Détail de « déconstruction » avant reconstruction par Edouard l’horloger rhabilleur
Edouard – Et bien tout dépend… Les difficultés sont différentes selon les gardes temps, les montres ou les pendules. Il n’y a pas spécialement de difficulté à proprement parler. Chacun a ses méthodes et ses techniques et les difficultés peuvent être rencontrées, contournées ou vaincues. Mais pour répondre concrètement, aujourd’hui la principale difficulté d’un horloger rhabilleur c’est de se fournir en pièces détachées et en composants horlogers.
Loïc, Horloger Rhabilleur
Passion Horlogère – Quel est l’enjeu de votre métier ?

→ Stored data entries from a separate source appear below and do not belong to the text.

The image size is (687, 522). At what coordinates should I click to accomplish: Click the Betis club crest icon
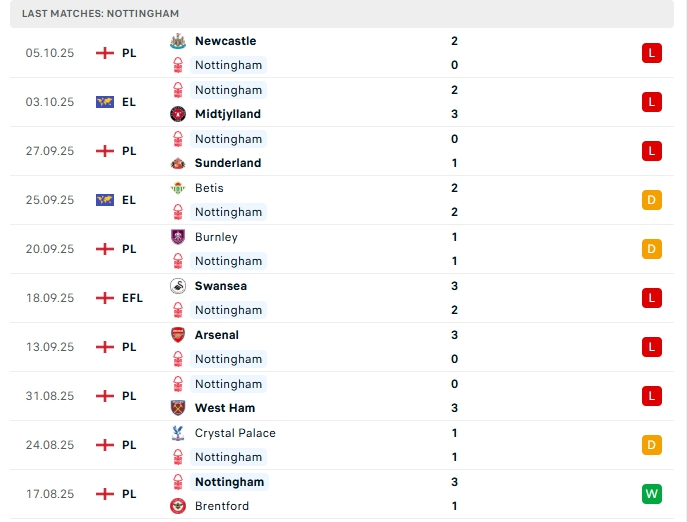pos(178,188)
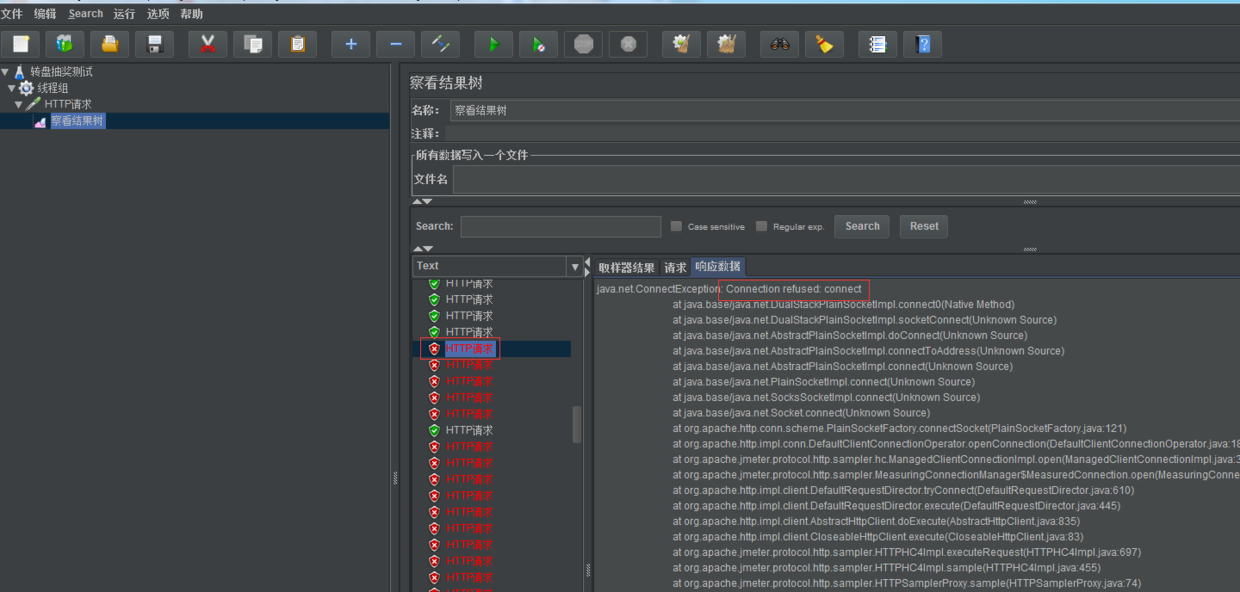Screen dimensions: 1240x592
Task: Click the 名称 name input field
Action: pyautogui.click(x=840, y=111)
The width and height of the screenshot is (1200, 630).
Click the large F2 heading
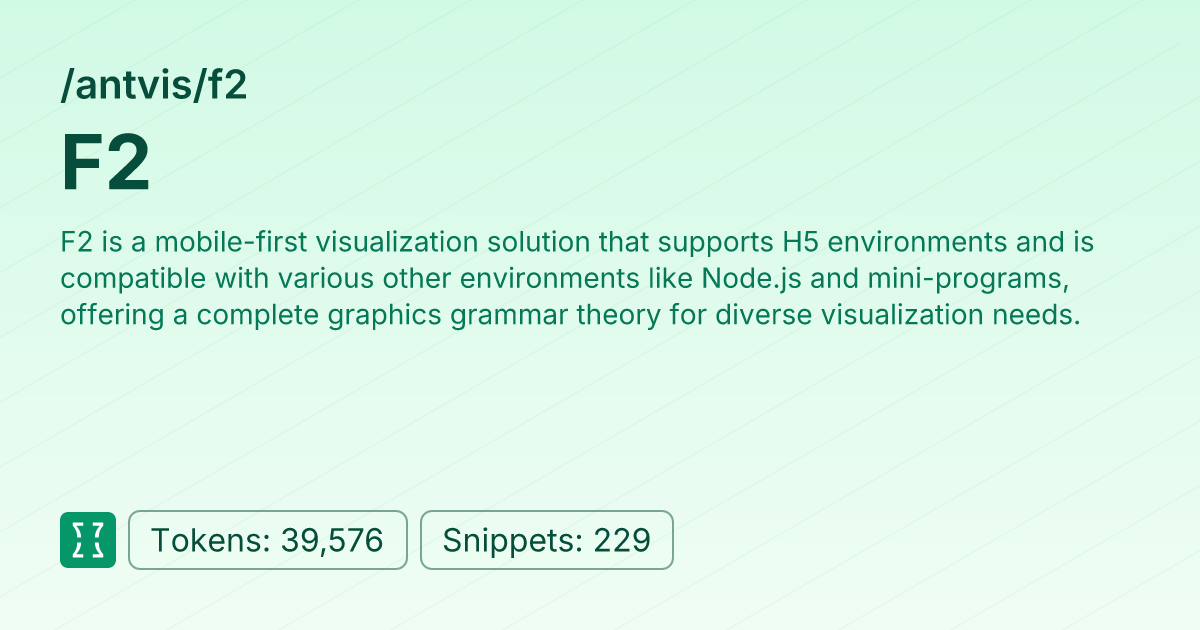click(106, 165)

Edouard – L’enjeu de notre métier est de ne pas disparaître sous l’ère connectée. Il faut être réaliste, aujourd’hui les montres connectées occupent une place importante. Les montres connectées n’ont rien à voir avec l’horlogerie et rien ne remplacera une belle mécanique. L’horlogerie c’est comme l’automobile selon moi. L’enjeu de l’horlogerie aujourd’hui face à la menace du connecté est de regagner du terrain. Donc c’est aux manufactures de faire des efforts.
Loïc – Faire revivre de vieux garde-temps en continuant à gagner notre vie, tout en étant assez bon marché pour que la clientèle soit satisfaite et fidèle. L’autre enjeu, comme évoqué précédemment, c’est aussi de trouver la fourniture.
Passion Horlogère – Quel est votre rapport au temps ?
Loïc – Nous ne sommes que des hommes qui avons, à notre manière, quantifié le temps le plus précisément possible. On a commencé avec des clepsydres pour finir avec des pendules atomiques au césium 133. Mais on vieillit comme tout le monde sans pouvoir remonter ou avancer le temps. Tout ce que l’on peut faire c’est laisser une trace de nous dans le temps. Comme je dis souvent : « L’horloger travaille avec le temps mais le temps travaille l’horloger ».
Edouard – Mon rapport au temps est assez simple. Il s’agit de vivre avec, tout simplement. Et comme je dis toujours, « il faut savoir laisser le temps au temps ».
Les Rhabilleurs ont pour mission de s’occuper de vos montres
Passion Horlogère – Que diriez vous à un autre Rhabilleur ?
Loïc – Bienvenue au club et merci de redonner une seconde jeunesse aux montres. Je suis prêt à partager mes expériences, mes documentations, ainsi que des conseils.
Edouard – Merci ! Merci de perpétuer notre métier.